Cevap : Bilindiği gibi aya, ilk üç gece, bazılarına göre de ilk yedi gece hilal denir. Daha sonraki gecelerde ise aya kamer denir. İşte hadis-i şerifte de kamer kelimesi kullanılmıştır. Hilal kelimesi değil. Sonra hilalin kendisi ilk gecesinde kıl kadar ince olur. Onun neresi tutulacak. Bu zavallı incecik hilalin tutulacak tarafı yok ki! Zaten Yüce Peygamberimiz (s.a.v.) de hilal kelimesi yerine kamer kelimesini kullanarak onun her zaman tutulduğu tarihlerin ilkinde tutulacağını söyler.

Soru    : Bazı kimseler “Dünya oldu olalı güneş ile ay Ramazan ayında hiç tutulmamış iddiası da yanlıştır. Bu olay birkaç sefer vuku bulmuştur”, derler.

Cevap : Bir kere bu itiraz, bu eleştiri ve tenkit bize değil, doğrudan doğruya Yüce Peygamber (s.a.v.)’e olur. Sonra böyle bir olay daha önce meydana gelmişse bunun ispatı da itiraz eden sayın hocalara düşer. Fakat böyle bir itiraz adı geçen hadisi iyice anlamamaktan ileri gelir. Yüce Peygamberimiz (s.a.v.): “Mehdimizin iki alameti var ” diye söze başlar. Geçmişte ay ile güneşin tutulup tutulmaması söz konusu değil, Ramazan ayında her ikisinin tutulup gerçek bir Mehdi’yi tasdik etmeleri söz konusudur. Farzedelim ki geçmişte böyle bir olay olmuş ve güneş ile ay Ramazan ayında tutulmuş. Fakat o zaman mehdiyim diye iddia eden ve kendisi için güneş ile ayın Ramazan ayında tutulacağını önceden söyleyen bir kimseye asla rastlanmaz. Doğru bir Mehdi şöyle dursun, hiç bir sahte Mehdi dahi bunu söylememiştir. Söyleyemez de. Tarih nice sahte Mehdinin gelip geçtiğini yazıyorsa da hiç kimse kendisi için güneş ile ayın Ramazan ayında tutulacağını iddia etmemiştir. Geçmişte güneş ile ay Ramazan ayında tutulmuşsa da o zaman hiç bir Mehdi’nin mevcut olduğunu asla göremeyiz. Tarih de bunu yazmıyor. Ne doğru bir Mehdiye, ne de sahte bir Mehdiye asla rastlanmıyor. Evet, dünya oldu olalı ay ile güneş ancak 1894 yılında Ramazan ayında tutularak daha önceden mevcut olup kendisi için güneş ile ayın Ramazan ayında tutulacağını söyleyen Mehdi’yi doğrulamıştır. Bildiğiniz gibi Hz. Mirza Gulam Ahmet Kadiyani ilk yazdığı eser “Berahin-i Ahmediye”‘de Cenab-ı Hakk’ın bu vaadini önceden yazmıştır.

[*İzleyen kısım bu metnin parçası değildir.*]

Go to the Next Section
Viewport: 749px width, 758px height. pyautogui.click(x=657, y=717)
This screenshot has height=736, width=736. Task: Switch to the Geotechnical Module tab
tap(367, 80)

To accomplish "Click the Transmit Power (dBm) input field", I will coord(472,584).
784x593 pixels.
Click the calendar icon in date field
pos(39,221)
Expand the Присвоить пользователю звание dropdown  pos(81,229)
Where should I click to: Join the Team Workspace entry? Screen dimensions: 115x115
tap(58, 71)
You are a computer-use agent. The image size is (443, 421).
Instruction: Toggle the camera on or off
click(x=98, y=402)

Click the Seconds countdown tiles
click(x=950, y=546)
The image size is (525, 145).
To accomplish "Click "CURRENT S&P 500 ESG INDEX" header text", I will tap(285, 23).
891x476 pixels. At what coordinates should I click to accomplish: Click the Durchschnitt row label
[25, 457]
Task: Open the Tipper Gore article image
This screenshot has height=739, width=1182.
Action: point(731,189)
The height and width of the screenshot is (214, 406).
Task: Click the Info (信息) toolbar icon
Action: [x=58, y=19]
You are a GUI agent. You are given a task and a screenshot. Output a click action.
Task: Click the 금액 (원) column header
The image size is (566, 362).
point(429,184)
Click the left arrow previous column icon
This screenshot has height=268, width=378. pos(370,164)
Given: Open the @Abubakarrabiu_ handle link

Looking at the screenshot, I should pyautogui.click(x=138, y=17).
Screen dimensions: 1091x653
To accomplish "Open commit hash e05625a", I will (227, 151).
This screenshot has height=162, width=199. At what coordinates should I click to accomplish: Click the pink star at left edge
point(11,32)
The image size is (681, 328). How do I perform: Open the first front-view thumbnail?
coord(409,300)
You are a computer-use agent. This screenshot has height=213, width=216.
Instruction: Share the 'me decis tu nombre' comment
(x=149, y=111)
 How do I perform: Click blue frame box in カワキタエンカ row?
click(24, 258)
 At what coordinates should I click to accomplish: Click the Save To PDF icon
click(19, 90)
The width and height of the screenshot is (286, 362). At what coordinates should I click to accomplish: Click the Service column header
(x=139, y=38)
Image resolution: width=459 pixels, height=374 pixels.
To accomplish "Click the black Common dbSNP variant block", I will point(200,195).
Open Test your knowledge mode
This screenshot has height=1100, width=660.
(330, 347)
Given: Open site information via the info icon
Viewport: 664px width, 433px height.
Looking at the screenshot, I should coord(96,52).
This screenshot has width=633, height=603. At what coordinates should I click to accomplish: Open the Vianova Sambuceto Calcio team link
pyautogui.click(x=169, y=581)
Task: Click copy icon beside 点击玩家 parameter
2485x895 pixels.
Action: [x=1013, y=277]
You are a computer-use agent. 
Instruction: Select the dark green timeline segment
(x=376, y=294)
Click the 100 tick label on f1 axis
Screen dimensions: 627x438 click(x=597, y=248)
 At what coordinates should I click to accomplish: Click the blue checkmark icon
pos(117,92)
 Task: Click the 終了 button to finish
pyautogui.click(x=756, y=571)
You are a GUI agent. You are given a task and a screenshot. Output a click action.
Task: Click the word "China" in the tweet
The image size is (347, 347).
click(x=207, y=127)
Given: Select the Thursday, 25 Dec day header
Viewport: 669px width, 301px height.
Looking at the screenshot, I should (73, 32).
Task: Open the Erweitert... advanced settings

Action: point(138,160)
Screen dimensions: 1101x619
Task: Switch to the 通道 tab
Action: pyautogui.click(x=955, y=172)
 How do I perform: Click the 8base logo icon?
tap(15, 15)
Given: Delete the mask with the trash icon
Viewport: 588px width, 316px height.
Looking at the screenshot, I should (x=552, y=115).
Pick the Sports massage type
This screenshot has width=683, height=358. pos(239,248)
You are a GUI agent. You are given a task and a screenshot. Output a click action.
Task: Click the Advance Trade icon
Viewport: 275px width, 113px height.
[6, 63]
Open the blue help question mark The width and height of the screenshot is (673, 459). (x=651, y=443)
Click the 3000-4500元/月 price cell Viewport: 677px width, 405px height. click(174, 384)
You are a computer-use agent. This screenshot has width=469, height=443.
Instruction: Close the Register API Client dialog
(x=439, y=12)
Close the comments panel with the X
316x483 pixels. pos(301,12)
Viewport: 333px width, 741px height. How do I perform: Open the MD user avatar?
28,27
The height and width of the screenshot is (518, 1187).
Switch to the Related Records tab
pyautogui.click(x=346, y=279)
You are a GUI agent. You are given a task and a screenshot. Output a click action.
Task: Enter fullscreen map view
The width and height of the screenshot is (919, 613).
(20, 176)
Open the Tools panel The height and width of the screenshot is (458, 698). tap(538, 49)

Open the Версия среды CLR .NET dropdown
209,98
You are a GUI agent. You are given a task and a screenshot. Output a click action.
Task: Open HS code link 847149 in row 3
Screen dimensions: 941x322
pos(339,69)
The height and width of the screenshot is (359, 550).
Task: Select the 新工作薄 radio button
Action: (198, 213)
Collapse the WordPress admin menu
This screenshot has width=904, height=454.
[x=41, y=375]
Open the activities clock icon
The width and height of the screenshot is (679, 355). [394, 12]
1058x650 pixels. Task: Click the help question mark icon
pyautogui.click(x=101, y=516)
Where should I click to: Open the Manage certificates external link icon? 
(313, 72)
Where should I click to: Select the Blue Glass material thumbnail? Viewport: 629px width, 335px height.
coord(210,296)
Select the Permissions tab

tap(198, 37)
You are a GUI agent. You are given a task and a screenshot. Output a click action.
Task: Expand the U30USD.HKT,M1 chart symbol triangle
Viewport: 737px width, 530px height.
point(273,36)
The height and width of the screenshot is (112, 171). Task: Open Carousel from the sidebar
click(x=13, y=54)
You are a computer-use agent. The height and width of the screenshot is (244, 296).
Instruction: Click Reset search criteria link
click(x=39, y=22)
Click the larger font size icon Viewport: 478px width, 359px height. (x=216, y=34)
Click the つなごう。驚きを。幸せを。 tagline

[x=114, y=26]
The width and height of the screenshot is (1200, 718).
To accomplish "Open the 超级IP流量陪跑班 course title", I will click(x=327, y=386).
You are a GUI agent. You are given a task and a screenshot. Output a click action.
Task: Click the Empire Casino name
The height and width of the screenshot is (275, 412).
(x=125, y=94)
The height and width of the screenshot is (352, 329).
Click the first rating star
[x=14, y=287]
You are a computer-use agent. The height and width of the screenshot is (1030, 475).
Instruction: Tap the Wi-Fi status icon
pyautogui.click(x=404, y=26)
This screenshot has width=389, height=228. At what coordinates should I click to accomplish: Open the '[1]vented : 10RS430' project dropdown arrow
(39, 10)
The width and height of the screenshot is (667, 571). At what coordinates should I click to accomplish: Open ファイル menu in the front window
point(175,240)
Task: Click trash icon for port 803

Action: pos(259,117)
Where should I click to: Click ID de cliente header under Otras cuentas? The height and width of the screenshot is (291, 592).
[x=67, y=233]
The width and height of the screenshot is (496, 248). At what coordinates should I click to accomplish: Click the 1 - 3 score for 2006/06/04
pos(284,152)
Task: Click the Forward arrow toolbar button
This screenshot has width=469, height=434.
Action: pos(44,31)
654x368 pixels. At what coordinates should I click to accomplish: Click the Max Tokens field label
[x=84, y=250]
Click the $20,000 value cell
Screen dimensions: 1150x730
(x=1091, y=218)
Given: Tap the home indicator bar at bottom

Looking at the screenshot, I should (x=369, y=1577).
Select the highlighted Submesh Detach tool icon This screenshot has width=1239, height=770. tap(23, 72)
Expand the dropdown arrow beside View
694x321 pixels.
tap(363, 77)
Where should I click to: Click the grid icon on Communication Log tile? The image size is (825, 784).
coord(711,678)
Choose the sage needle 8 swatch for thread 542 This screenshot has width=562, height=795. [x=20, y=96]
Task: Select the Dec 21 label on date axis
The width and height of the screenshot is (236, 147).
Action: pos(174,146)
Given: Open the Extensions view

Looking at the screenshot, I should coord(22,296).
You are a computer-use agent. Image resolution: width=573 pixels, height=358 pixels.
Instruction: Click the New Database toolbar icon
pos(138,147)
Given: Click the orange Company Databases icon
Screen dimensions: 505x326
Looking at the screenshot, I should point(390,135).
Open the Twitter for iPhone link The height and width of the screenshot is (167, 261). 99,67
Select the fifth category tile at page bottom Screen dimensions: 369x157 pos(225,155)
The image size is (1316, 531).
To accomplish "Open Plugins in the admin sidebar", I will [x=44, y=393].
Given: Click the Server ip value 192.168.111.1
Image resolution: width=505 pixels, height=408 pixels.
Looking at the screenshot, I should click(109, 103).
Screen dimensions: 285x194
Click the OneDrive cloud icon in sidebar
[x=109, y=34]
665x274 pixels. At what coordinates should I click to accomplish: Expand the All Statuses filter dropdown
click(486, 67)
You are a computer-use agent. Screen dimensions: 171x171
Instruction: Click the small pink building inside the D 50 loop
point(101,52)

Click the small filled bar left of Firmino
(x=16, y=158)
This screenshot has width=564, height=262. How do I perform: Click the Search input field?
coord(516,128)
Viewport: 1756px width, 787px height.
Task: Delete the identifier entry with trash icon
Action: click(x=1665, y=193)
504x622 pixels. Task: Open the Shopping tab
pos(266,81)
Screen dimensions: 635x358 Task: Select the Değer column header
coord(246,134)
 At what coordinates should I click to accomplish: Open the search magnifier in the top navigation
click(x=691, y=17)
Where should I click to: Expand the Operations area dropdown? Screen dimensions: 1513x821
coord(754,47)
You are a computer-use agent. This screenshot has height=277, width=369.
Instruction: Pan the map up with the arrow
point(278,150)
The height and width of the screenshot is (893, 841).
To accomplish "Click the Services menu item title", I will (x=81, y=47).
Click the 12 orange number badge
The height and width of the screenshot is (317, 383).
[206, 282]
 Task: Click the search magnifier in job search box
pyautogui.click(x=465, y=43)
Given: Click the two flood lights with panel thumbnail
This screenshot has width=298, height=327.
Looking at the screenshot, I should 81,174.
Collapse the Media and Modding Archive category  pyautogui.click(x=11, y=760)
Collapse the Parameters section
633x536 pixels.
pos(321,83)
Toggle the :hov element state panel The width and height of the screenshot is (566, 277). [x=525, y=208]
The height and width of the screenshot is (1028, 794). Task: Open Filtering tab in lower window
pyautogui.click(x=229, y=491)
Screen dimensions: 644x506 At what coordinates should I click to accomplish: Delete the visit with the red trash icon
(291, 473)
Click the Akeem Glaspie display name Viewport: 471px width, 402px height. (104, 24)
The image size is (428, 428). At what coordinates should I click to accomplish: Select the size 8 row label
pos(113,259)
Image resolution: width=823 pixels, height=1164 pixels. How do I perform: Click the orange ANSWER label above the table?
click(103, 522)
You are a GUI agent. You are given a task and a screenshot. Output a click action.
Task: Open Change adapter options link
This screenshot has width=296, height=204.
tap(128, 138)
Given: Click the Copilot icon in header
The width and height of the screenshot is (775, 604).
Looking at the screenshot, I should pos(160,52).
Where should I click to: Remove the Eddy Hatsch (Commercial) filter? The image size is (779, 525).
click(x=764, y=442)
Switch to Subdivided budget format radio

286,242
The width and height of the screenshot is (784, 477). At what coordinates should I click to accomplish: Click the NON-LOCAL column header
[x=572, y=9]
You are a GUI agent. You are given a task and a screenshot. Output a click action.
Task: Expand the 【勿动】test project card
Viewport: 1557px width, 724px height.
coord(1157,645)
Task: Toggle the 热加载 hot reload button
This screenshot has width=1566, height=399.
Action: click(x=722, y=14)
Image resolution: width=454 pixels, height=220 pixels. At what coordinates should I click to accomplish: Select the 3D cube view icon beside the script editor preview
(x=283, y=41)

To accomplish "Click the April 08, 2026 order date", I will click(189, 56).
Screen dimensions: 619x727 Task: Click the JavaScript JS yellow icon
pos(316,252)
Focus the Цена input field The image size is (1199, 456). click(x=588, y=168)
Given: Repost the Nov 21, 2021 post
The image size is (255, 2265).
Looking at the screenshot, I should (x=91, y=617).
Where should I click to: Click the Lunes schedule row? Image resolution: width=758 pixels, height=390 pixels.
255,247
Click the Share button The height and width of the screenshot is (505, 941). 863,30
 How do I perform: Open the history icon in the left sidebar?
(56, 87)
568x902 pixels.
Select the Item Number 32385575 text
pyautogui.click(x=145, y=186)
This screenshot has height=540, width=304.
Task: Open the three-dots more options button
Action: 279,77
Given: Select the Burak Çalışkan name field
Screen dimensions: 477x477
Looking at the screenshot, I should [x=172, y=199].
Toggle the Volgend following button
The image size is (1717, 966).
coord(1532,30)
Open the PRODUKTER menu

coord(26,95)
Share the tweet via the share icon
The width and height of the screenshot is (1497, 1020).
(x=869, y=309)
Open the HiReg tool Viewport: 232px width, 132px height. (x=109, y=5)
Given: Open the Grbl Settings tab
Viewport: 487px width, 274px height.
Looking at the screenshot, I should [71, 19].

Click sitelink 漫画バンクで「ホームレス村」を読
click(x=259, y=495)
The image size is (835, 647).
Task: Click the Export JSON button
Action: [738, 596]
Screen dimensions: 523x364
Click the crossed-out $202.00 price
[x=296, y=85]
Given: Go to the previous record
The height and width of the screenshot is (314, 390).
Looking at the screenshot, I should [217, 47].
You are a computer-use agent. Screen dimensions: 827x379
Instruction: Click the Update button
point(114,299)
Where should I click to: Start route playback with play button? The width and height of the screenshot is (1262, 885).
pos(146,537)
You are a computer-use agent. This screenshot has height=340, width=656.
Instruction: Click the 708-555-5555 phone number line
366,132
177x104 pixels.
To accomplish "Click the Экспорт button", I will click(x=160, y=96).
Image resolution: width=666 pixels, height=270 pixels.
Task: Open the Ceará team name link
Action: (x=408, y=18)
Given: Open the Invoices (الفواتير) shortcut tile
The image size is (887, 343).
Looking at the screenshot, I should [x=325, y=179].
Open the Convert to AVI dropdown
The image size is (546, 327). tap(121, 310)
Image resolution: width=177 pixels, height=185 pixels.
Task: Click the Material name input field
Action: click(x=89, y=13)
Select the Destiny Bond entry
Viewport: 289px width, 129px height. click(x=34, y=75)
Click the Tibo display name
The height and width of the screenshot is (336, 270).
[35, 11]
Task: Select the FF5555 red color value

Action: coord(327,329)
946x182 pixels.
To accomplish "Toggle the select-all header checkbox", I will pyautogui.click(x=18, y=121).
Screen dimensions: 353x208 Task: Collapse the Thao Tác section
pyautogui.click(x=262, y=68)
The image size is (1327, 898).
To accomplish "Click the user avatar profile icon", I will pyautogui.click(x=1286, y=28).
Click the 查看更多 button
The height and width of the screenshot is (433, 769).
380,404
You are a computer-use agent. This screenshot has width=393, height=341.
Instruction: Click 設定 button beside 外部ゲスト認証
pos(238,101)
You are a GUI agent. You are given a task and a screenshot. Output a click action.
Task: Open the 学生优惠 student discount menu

Soru    : Bazı kimseler “Bu sahte bir hadis-tir” veyahut “Ravileri güvenilmez kimse-lerdir” diye bu hadisi temelden inkâr ederler.

Cevap : Tam bin seneden beri çeşitli hadis kitaplarında bu hadis yazılıdır. Sünen Ed-Dar-Kutni hadis kitabının müellifi bu hadise kendi eserinde sahte olduğundan mı, yoksa doğru olduğundan mı yer vermiştir?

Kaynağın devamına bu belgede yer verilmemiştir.